TEXT EXCERPT:
# 10 finger grip



## marty4 (Feb 18, 2014)

Guys,

Any of you changed to a 10 finger grip with good results.?

The reason i ask is i played today and on the last few holes i changed to this grip, i then felt more control in my forearms, with being able to rotate them, and felt i could feel my swing more if that makes sense?

Cheers.


----------



## BTatHome (Feb 18, 2014)

Have always played that way, haven't felt any need to change.


----------



## G1BB0 (Feb 18, 2014)

just changed to it upon recommendation from my pro. I used it for chipping anyway as felt I had better control and feel.

Results so far are much better although only been up the range to date, another lesson tomorrow so all good hopefully :thup:


----------



## garyinderry (Feb 18, 2014)

baseball grip here too.  always have.   I can hit full shots and driver with an overlap and interlock but when it comes to deft short game shots it has to be in all my fingers.


----------



## standrew (Feb 19, 2014)

changed from baseball. felt there was too much variation in my two hands (grip pressures etc), and if i pulled too much on the downswing it can make my swing out of control. 

I do use it if i have a very wide fairway and no danger. Definately get a bit more distance.

SOURCE DATA:
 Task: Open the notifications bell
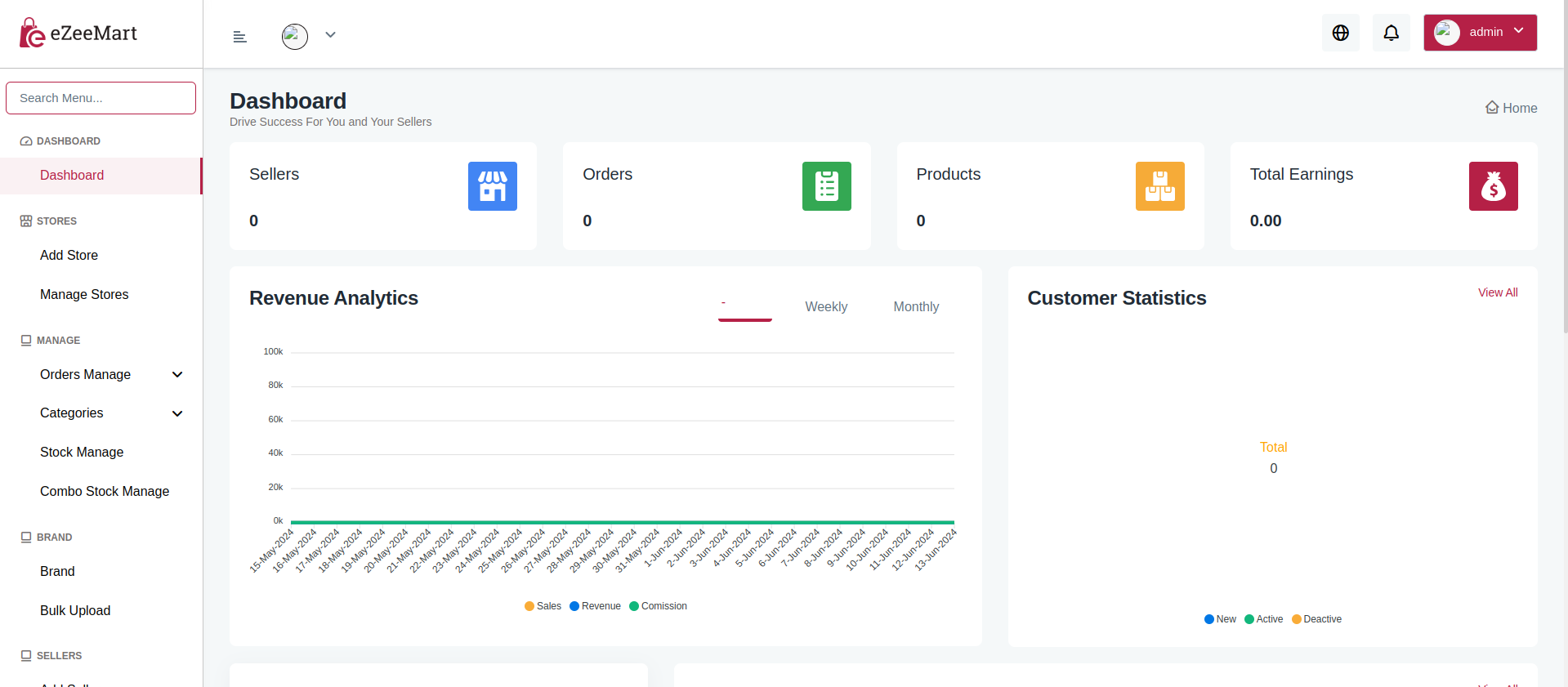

EXERCISE REQUIREMENTS:
• A. Can you repeat the 10 finger grip thread word for word, starting at "## standrew (Feb" and ending at "out of control."?
• B. Could you carry on the 10 finger grip thread from where it stops?

TASK-BY-TASK RESULTS:
• A.
## standrew (Feb 19, 2014)

changed from baseball. felt there was too much variation in my two hands (grip pressures etc), and if i pulled too much on the downswing it can make my swing out of control.

• B.
----------



## Deleted Member 1156 (Feb 19, 2014)

I assume you mean the 'baseball' grip?

I started out using the interlocking grip and stuck with it for year then changed to the Vardon grip around 2002 and used theat for around 10 years. Couple of years ago I switched to the basebal grip and find it the most natural of all. Much better in the wet as well as you have a greater contact area with the handle.


----------



## Doh (Feb 19, 2014)

I too have always used the baseball grip on full shots and with the short game but use the overlap when it putt.


----------



## Birchy (Feb 19, 2014)

I changed to this last year after struggling with my striking. Made a huge difference, played some real storming rounds with this grip. Now changed back to the Vardon but no idea why! 

My pro in my last lesson has moved my grip as it was too weak but im struggling to get it into the position he wants with the Vardon but seem to do it easily with the baseball so considering changing back again! Confused? Yeah me too


----------



## G1BB0 (Feb 19, 2014)

I get to flippy with vardon/interlock as the right hand seems to take over more, baseball lets me have more control with the left, thats what I have been working on at the range and now the club feels much more controllable


----------



## marty4 (Feb 19, 2014)

I'm not sure if people just stay clear of this grip because it's supposed to be aimed at a certain type of player, beginner, ppl with small hands,etc. I knew for months this grip felt right but pro's and other players told me this grip is no good. I spoke to an old boy the other day who plays off 3 with this grip, which is why I tried it again and plan to stick with it.


----------



## Birchy (Feb 19, 2014)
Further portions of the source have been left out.